Proposal to extend wall near Hidden Valley neighborhood headed for planning group

At a meeting of the La Jolla Town Council in September 2014, Hidden Valley resident Richard Haskel presented a proposal to extend a 200-foot sound wall barrier along La Jolla Parkway to reduce the impact of traffic noise.
At a meeting of the La Jolla Town Council in September 2014, Hidden Valley resident Richard Haskel presented a proposal to extend a 200-foot sound wall barrier along La Jolla Parkway to reduce the impact of traffic noise.
(File)

Members of the Hidden Valley neighborhood near La Jolla Shores will bring their proposal to extend a 200-foot noise abatement wall along La Jolla Parkway before the La Jolla Traffic & Transportation committee and La Jolla Community Planning Association for input in the near future.

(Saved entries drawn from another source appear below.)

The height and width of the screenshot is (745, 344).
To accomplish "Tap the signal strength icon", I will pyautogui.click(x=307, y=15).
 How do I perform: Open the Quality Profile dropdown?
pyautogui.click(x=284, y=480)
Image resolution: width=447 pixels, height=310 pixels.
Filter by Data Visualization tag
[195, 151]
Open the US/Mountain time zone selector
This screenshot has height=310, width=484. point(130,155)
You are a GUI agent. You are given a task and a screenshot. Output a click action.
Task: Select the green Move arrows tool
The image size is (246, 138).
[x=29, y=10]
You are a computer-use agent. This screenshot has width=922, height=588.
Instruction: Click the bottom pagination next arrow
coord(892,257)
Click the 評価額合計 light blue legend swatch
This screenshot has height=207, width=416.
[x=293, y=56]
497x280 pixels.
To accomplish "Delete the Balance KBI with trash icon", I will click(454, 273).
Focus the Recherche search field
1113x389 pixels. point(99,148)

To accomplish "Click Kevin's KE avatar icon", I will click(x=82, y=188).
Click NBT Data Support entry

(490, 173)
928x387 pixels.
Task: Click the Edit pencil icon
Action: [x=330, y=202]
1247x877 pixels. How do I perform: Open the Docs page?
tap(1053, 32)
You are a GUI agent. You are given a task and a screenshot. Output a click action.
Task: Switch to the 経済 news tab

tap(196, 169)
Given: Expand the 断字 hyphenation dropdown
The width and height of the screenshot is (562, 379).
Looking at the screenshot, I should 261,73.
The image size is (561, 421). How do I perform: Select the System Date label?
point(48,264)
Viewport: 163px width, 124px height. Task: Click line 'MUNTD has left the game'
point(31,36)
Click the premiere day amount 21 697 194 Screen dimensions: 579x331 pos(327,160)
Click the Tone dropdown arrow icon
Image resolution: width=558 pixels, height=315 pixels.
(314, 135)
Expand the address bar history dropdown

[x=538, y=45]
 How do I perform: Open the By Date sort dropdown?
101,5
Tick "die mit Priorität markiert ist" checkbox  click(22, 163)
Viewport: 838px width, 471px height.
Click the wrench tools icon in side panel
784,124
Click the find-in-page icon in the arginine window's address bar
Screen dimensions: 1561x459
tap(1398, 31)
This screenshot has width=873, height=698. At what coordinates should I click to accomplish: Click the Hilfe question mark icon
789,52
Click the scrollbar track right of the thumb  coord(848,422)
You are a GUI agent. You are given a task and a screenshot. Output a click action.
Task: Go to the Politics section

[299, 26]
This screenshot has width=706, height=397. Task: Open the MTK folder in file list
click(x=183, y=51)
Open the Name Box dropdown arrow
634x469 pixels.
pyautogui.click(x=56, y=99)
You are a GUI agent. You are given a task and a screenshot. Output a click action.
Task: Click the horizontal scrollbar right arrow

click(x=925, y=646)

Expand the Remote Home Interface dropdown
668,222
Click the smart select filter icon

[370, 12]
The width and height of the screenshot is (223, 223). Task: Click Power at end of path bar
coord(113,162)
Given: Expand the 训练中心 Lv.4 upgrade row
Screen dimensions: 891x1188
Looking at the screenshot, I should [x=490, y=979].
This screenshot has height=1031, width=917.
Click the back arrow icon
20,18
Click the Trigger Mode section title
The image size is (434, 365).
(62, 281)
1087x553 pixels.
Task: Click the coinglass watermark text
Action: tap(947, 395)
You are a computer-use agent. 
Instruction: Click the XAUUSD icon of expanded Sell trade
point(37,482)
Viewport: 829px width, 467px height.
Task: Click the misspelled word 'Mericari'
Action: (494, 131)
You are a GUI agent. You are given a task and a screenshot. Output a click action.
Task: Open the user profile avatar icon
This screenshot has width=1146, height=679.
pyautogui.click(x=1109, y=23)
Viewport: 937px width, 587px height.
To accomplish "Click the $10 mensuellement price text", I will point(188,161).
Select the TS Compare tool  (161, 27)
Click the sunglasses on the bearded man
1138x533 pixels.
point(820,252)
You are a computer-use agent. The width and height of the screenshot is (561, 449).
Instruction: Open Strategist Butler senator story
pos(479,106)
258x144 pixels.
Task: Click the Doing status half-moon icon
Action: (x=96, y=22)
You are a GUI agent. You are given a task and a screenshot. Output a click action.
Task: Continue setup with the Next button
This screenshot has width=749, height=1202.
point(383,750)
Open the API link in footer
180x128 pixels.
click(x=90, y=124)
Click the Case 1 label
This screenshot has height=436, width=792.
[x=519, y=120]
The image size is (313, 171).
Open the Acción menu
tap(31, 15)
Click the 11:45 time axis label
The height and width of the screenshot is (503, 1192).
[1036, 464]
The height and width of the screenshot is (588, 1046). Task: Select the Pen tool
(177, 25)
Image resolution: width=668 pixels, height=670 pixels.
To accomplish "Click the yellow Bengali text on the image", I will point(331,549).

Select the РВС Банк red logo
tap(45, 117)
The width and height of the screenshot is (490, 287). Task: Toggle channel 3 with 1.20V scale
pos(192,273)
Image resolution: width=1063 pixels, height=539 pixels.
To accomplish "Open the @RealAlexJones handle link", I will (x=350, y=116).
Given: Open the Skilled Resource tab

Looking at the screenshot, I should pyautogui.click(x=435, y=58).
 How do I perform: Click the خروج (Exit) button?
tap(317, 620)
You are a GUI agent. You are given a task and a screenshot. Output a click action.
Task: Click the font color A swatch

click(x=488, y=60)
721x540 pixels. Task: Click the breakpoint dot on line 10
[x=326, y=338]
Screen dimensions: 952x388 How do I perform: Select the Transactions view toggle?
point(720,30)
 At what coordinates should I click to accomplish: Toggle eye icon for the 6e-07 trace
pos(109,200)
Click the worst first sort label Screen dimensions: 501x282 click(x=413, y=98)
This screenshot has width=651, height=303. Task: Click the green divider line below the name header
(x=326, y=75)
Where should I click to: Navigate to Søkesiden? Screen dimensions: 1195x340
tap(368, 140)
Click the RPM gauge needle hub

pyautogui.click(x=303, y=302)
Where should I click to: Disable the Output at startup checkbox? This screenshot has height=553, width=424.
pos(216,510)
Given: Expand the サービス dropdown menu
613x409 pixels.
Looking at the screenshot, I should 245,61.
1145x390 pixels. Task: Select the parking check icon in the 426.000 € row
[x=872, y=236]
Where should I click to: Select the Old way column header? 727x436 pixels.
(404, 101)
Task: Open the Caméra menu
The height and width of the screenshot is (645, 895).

In September, the La Jolla Town Council unanimously lent its support to a plan by the Hidden Valley Homeowners Association to petition the San Diego City Council to extend the sound wall to the most eastern home on Ardath Road (which runs parallel to La Jolla Parkway). It was constructed in the early 2000s as part of a broader city street construction project, with the aim of alleviating traffic noise from La Jolla Parkway, though residents say it is far too short to mitigate the noise from the busy La Jolla entryway from Route 52 and Interstate 5.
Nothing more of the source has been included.